Анна Малышева - Алмазы Цирцеи
Гаспар с торжествующим видом ждал ответа, а я в этот миг гордилась им. Но только почему он так поздно проявил свой недюжинный ум! Увы, никакие уловки не смогут спасти нас от разорения. Панно было оставлено, никто не захотел ссориться с моей влиятельной родней, камни уцелели… Но больше у нас ничего нет. Мы в полном смысле слова нищие. Чувствую страшный упадок сил, больше не могу писать. Этот день может стоить мне жизни».
В начале марта 1636 года, по печальному совпадению, примерно в тех же числах, когда попала в больницу и скончалась Альбина, в Брюгге было отправлено последнее письмо, которое Александра извлекла из пачки. Она поняла, какое известие в нем заключено еще прежде, чем прочитала первые строчки, написанные уже другим почерком – крупным и неровным, тут и там украшенным залихватскими росчерками, похожими на страусиные перья.

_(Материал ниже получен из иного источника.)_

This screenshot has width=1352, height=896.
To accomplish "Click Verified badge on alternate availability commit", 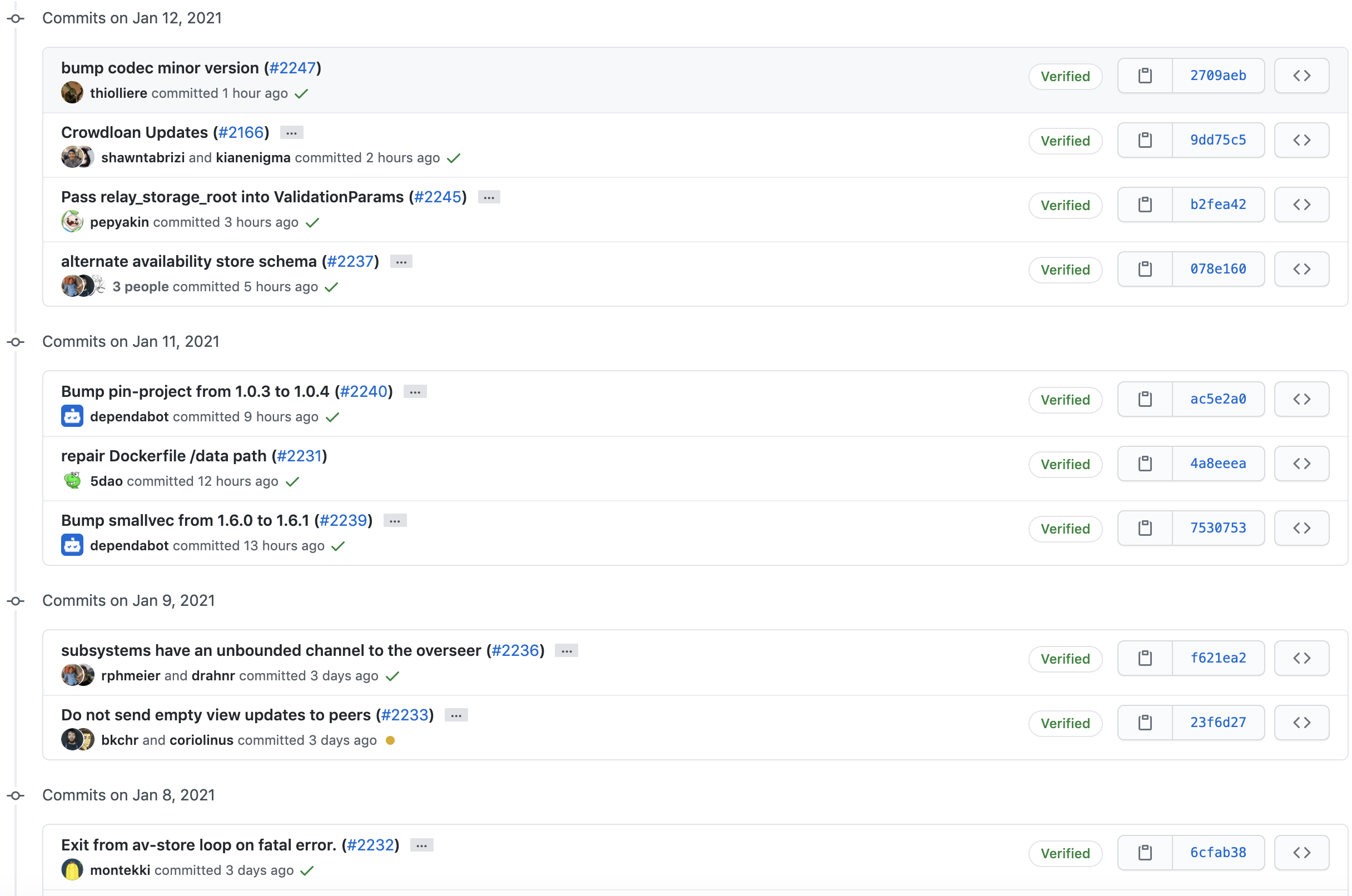I will click(x=1065, y=270).
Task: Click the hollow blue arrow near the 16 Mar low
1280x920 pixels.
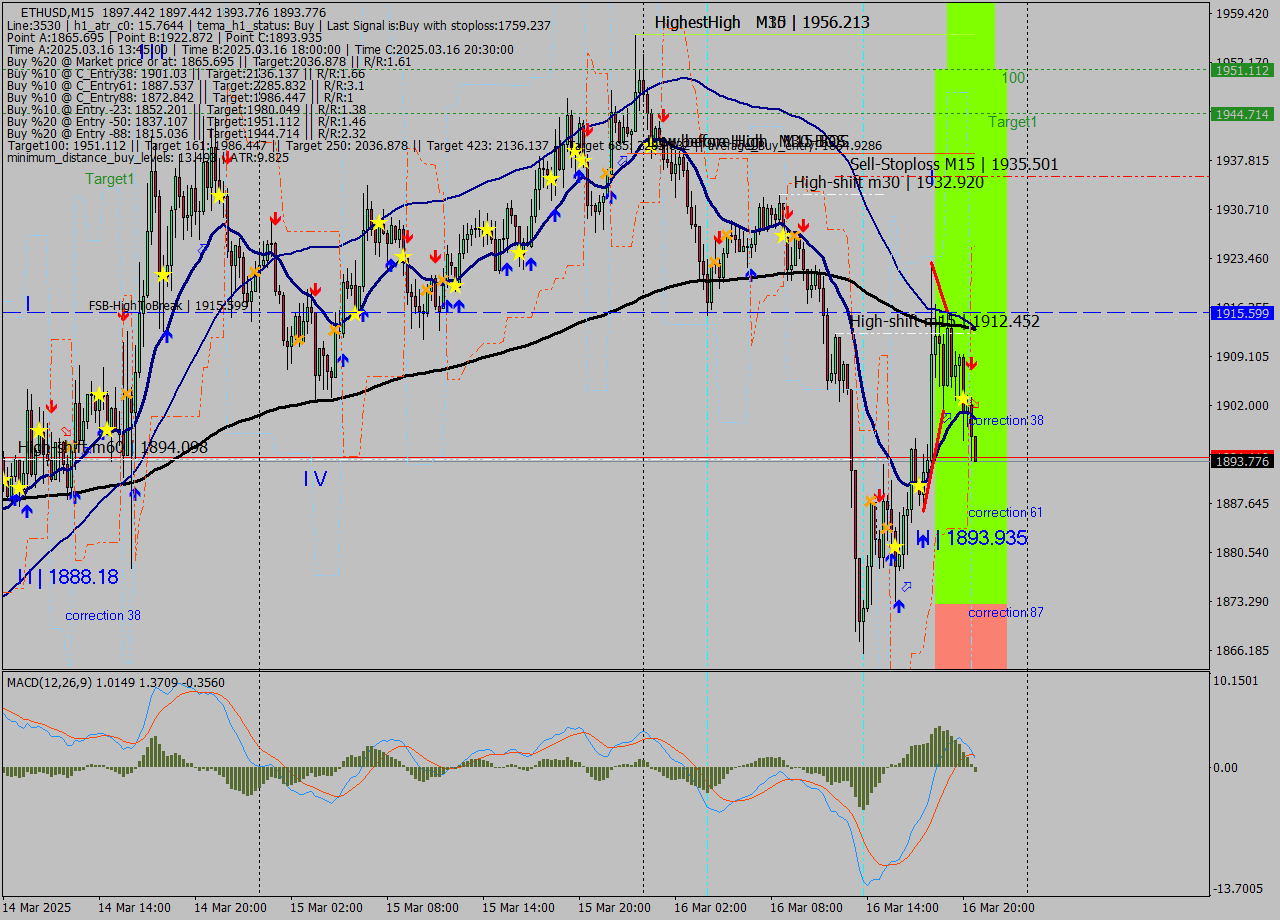Action: coord(906,586)
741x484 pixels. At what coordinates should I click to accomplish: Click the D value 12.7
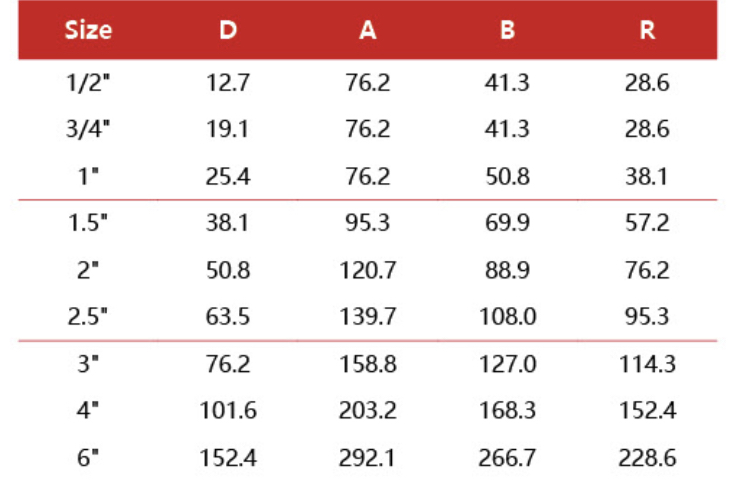tap(228, 83)
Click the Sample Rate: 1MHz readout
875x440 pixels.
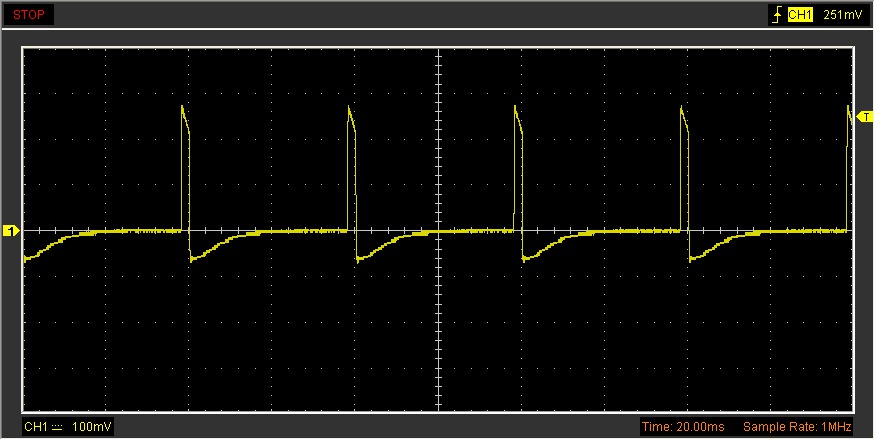[796, 427]
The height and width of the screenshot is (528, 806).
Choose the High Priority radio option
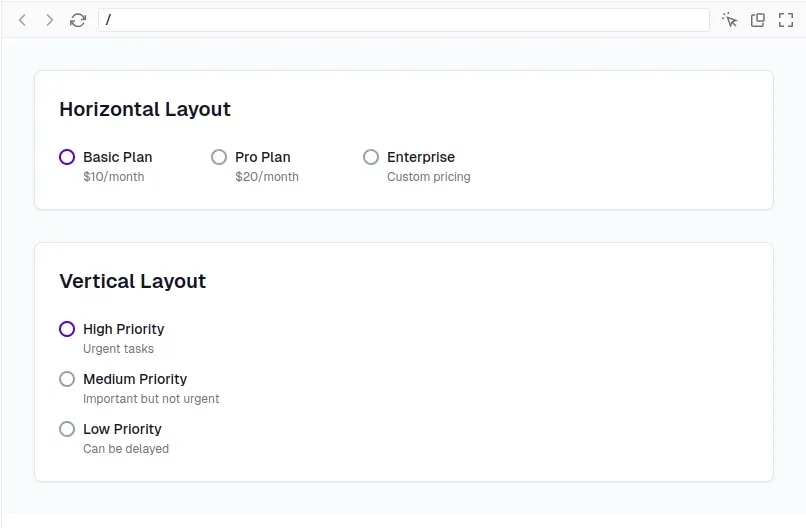[67, 329]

«Любезная сестра, – писал Доротее сам Гаспар Ван Гуизий, как убедилась трепещущая художница, тут же взглянув на подпись, – сообщаю вам печальную весть, которую вы должны перенести с христианским смирением. Сего числа, четвертого марта, незадолго до полуночи, скончалась от родов моя драгоценная супруга, Каролина, оставив меня вдовцом с малюткой на руках. Она разродилась девочкой, хрупкой и слабенькой, так как дитя появилось на свет месяцем раньше срока. Умирающая успела высказать пожелание, чтобы дитя назвали в вашу честь, сестрица. Обстоятельства мои таковы, что я сам не могу растить этого ребенка. Дом на углу Еврейской улицы, хозяином которого я еще являюсь, на будущей неделе идет с молотка, так что я остаюсь на улице с тем жалким скарбом, который господа банкиры не сумели у меня отобрать. Если вы, сестрица, будете так добры, что сами приедете и заберете названную вашим именем малютку или же пришлете за ней кого-нибудь, я буду вам навеки признателен, потому что у меня на руках это дитя не проживет и месяца. Надеюсь, что вы и ваше уважаемое семейство сможете вырастить девочку в лучших правилах благочестия, которым отличалась моя покойная супруга Каролина, урожденная Ван Хейс. Я же, несчастный отец несчастной малютки, не могу дать ей ничего, кроме своего запятнанного имени и отцовского благословения – а имеет ли оно хоть какую-то цену, исходя от человека, погубившего свое имя и состояние, истерзавшего чистую, невинную душу своей утраченной супруги? Впрочем, маленькая Доротея Ван Гуизий не нищая. Вместе с девочкой я отошлю в Брюгге свое панно, которое у меня много раз пытались купить за высочайшую цену и которое я никому не желал продавать, так как оно некогда удостоилось одобрения самого Хендрика де Кейсера и послужило мне пропуском в цеховую корпорацию… Также я даю в приданое дочери восемь розовато-лиловых крупных алмазов, недавно приобретенных мною, редких и имеющих высочайшую цену. Ожидаю скорейшего ответа и да пребудет с вами милость Божия, любезная сестра».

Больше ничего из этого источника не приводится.